* [What the task asks]:
Report every line in the listing below that contains the word "should", copying each such line in full. Case matters, so count only matches with the same capitalization.

* [Supplied material]:
========
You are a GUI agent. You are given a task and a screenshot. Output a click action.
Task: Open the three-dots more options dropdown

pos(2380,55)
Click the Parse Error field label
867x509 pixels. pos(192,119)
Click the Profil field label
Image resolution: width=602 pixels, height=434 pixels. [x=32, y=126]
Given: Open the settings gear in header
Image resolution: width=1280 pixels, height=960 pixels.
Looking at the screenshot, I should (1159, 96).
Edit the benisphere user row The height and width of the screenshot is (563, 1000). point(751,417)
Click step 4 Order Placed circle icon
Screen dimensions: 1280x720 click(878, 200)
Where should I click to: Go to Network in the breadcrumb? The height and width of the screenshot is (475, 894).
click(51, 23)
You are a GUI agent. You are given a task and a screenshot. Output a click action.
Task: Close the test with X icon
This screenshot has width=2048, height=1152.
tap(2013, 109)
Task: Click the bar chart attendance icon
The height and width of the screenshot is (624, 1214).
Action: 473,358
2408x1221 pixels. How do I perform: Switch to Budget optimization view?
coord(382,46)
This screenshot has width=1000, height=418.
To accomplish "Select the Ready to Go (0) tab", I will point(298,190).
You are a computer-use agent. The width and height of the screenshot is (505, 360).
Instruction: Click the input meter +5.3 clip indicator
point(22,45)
========
* [Complete response]:
Looking at the screenshot, I should (1159, 96).
Where should I click to: Go to Network in the breadcrumb? The height and width of the screenshot is (475, 894).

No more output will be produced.